The evidence may be the same, but what's not the same is how we interpret that evidence. Because Gerry Ryan was a friend to hundreds of thousands of listeners, those listeners were shocked by the idea that he died with cocaine in him, and doubly shocked by the clear indications that he had been doing the drug for a long, long time.
This man's unexpected death stopped a nation in its tracks for several days. Listeners swopped memories of growing up with his comforting cheeky presence on the radio. His friends gathered around to help his family. His colleagues talked of him with warm affection.
Conned
When the facts behind his death came to public knowledge, it would have been easy for fans and friends to decide they had been conned.
That hasn't happened.
Indeed, there's been a notable reluctance to let go of the old image of Gerry Ryan as a high-living star who relished every aspect of his life and substitute a new picture of a man who may have needed a line of coke in order to kick-start his day. His family have led the way, contenting themselves with a statement affirming their love for the dead man and affirming also, their belief in him as a father.

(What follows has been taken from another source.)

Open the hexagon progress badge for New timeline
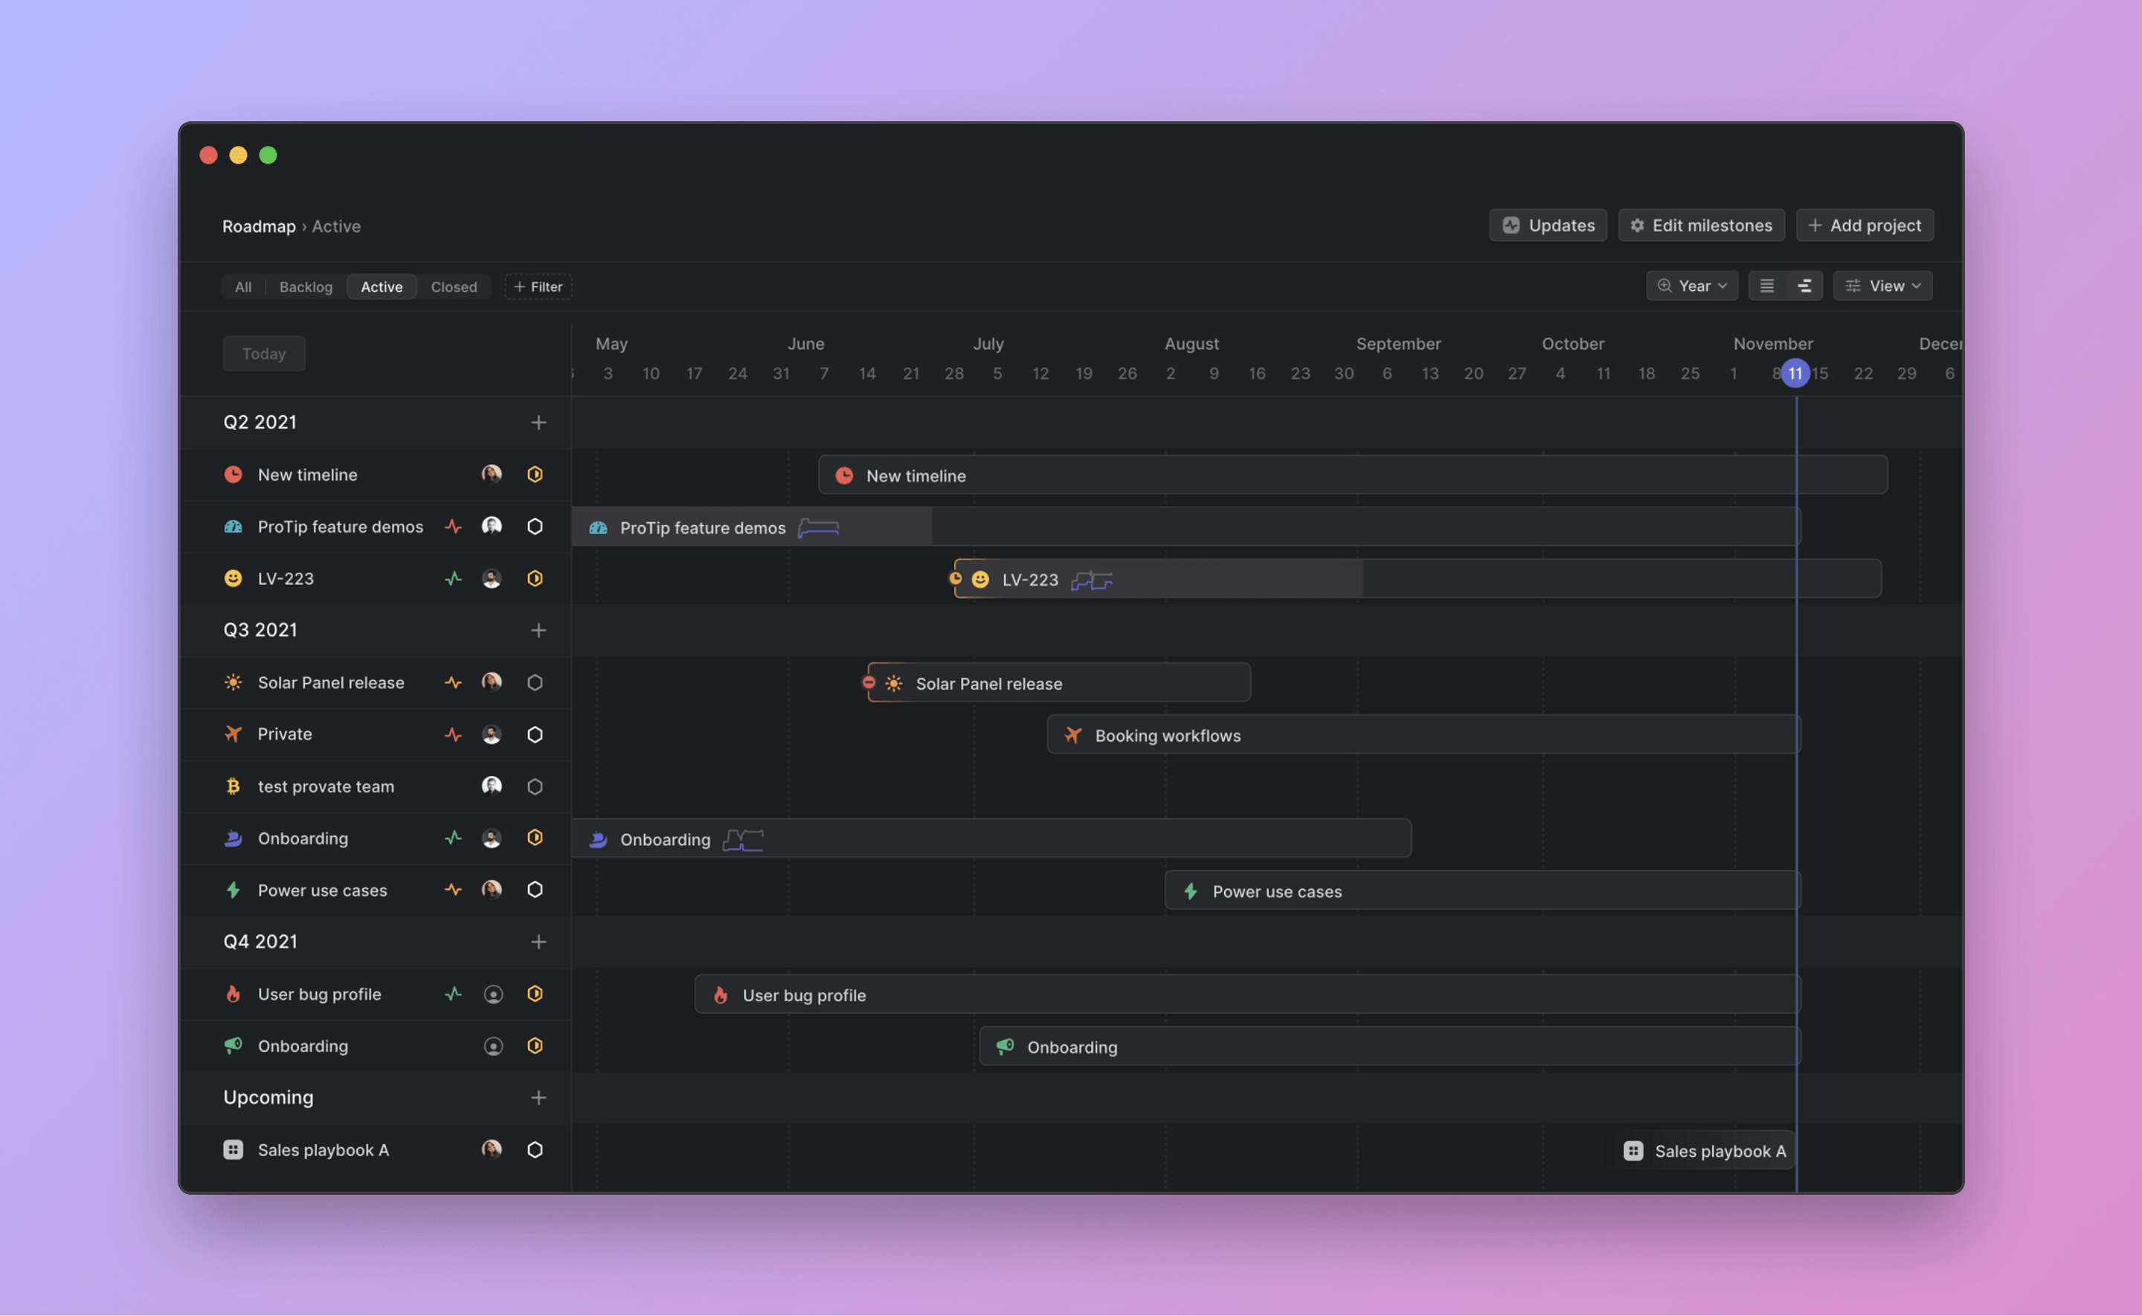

Other friends and colleagues have tried to make sense of the news by minimising it. He harmed nobody but himself, they suggest; he had the money to spend, he was discreet, nobody outside of himself was harmed.

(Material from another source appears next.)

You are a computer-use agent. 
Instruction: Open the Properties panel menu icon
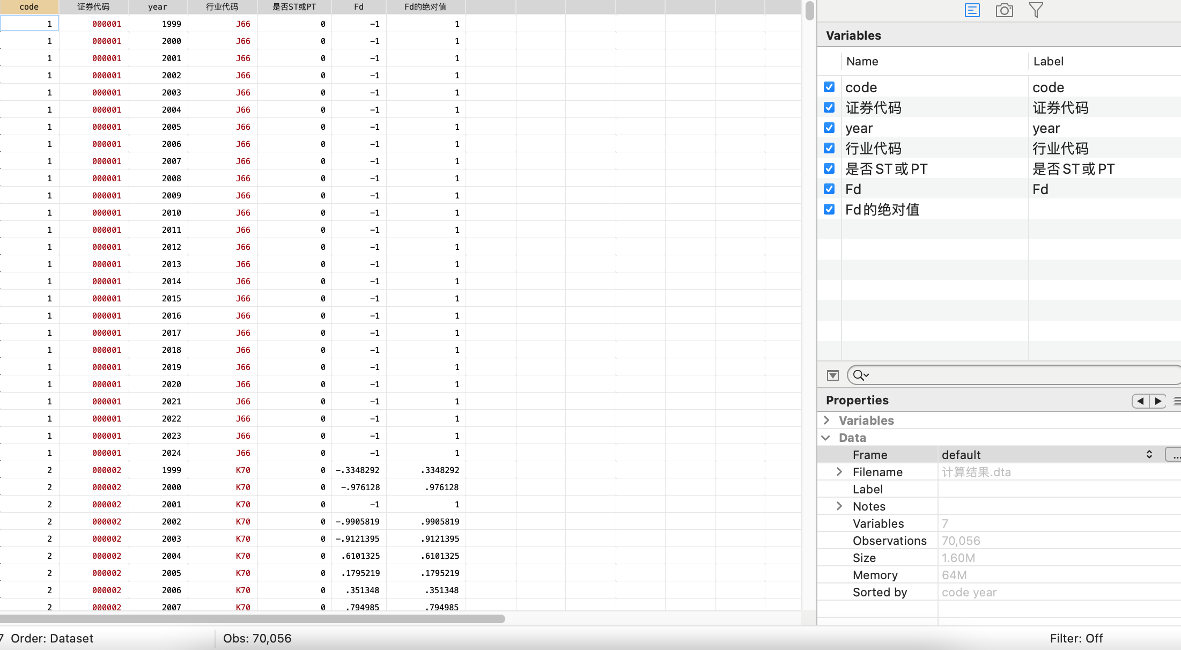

It's comforting, that interpretation.
But it's not true.
Cocaine isn't a prescription drug manufactured in properly regulated pharmaceutical plants. It's a dangerously addictive product of cartels who deal out murder and mayhem in the interest of profit. Every stage in its propagation and distribution is marked by terror and death. Anybody who buys the product at the end of this lethal supply chain can fool themselves that their particular batch of cocaine is exceptional and has not been brought to them through a multiplicity of criminal actions. Anybody who's stupid, that is. Gerry Ryan was a clever man, and he would have been in no doubt about the wider, long-distance and invisible consequences of his drug spend.
The great French detective Locard once said that "every contact leaves a trace." He meant that anybody at a crime scene leaves a trace of themselves -- a drop of blood, a fingerprint -- and takes away something, even something as small as a hair.
It's the same with addictions. The drug-taker may kid themselves that nobody is touched by their habit other than themselves, but the traces are left, nonetheless. Money that could have been better spent goes to a drug dealer and adds up, over time, to so big an amount that other people lose out. Promises are made and broken, leaving the person to whom the promise was made with a permanent sense of betrayal and mistrust.
Lonely
This does not mean that Gerry Ryan should be condemned. On the contrary. Nobody knows precisely how or why his drug use started or how dependent he was at the end. All we know is that this man suffered a lonely early death and his private life is now public to a degree which would have horrified him.
It does mean, though, that we shouldn't create invalid excuses for others. Continuing affection for Gerry Ryan should not make us ignore the truth. And the truth is that cocaine use funds murder and corruption. It steals money from loved ones. It destroys careers, health, happiness and sometimes life itself.
It's NEVER a case of one user hurting themselves alone.